Movie Review – On The Waterfront

One of the best things about the month of February is Turner Classic Movie’s Oscar Month, where you can watch some of the greatest movies of all time back-to-back-to-back.  If you have a few free hours, you can watch movies that are so famous they are cliched, and gain a new appreciation for them.  One such movie played tonight in On the Waterfront.

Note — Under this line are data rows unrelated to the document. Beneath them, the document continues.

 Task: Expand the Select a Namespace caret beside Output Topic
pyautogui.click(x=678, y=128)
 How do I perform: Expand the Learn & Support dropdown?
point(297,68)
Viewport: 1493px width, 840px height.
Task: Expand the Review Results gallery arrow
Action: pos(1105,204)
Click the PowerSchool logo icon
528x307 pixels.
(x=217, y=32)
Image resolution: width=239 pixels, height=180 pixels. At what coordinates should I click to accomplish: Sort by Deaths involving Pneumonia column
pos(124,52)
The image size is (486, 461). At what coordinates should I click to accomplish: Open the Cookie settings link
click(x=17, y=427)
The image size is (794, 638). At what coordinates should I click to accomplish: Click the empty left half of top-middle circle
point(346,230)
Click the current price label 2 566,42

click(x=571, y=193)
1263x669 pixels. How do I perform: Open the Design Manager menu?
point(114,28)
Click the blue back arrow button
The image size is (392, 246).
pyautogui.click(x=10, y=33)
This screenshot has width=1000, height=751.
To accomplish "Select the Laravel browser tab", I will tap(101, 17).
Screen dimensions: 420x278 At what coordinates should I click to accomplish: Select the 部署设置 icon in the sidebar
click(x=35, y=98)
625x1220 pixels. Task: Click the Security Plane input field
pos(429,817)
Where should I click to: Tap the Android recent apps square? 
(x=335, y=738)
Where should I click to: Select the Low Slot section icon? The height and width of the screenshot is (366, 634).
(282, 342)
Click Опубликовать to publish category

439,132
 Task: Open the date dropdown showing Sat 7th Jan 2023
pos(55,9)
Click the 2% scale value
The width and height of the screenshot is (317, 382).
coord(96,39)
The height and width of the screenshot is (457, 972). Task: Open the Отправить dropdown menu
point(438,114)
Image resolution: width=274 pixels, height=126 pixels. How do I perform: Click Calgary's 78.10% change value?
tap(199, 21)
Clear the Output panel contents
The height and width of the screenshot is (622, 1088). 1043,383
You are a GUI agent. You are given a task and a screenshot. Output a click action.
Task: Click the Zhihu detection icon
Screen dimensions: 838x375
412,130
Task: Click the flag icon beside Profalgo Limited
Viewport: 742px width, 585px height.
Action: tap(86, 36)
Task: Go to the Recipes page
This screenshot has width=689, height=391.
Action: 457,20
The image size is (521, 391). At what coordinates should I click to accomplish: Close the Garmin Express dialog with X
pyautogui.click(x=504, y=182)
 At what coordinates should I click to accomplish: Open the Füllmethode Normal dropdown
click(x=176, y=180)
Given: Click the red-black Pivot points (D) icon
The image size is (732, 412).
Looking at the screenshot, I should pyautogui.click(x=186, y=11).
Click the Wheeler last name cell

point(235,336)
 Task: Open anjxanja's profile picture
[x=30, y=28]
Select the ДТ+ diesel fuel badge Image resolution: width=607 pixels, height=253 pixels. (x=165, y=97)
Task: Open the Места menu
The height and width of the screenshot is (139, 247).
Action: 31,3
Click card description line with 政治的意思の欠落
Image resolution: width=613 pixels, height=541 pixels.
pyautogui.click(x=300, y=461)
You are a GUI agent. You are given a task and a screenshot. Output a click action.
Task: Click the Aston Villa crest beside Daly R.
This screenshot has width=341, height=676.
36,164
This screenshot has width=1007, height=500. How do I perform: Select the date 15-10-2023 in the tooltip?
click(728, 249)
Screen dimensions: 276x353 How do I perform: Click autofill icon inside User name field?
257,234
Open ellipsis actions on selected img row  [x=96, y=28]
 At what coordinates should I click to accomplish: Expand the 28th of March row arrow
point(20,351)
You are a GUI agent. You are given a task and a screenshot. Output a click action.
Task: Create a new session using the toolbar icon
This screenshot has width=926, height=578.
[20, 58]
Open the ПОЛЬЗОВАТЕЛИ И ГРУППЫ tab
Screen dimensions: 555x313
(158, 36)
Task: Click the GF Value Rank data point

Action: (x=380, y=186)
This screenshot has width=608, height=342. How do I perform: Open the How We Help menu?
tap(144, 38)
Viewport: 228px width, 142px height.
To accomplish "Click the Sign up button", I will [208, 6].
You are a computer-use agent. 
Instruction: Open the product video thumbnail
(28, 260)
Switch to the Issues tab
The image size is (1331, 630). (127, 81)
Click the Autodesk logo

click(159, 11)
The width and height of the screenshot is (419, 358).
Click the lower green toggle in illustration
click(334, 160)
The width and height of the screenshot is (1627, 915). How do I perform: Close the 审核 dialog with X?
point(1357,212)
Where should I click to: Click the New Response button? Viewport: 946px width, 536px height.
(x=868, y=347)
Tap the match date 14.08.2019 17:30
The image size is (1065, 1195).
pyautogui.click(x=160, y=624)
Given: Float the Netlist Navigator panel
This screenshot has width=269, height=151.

Winner of eight Academy Awards, the movie may be best known for Marlon Brando’s “I coulda been a contender” speech in a cab with beautiful Venetian blinds.  However, this movie is incredibly rich with small touches that move it from great movie to the pantheon of excellence.  Consider a few of the smaller touches that go unnoticed on a first pass:

  • When Terry Malloy finally admits to Father Barry that he set-up Jimmy for the fall, notice how the scene is filmed.  The scenes leading up to the key moment are shot at eye level as is normal for most movies.  However, at the moment he makes his “confession”, the camera angle is on a downward angle, as if there is someone looking over their shoulder or spying on this intimate scene.
  • Karl Malden, who deserved an Oscar for this and many performances, has an agonizing performance as a priest slowly becoming convinced that his calling, his role is to serve these longshoremen terrorized by their union.  After being criticized by Edie for failing to do anything about her brother’s murder, Fr. Barry leaps into the fray like a convert.  The church meeting is sad in the way that he naively tries to inspire the men, but it is only in the crate tragedy in the ship that he truly finds his footing in the movement.
  • When you re-watch the movie, you realize how small the set is and how few pieces they use.  The famous cab scene has, as mentioned, Venetian blinds because the crew needed something to use as a window for the cab.  Someone grabbed some blinds and using lights and sounds, they created a cab ride. In many ways, the shooting felt like a show stage.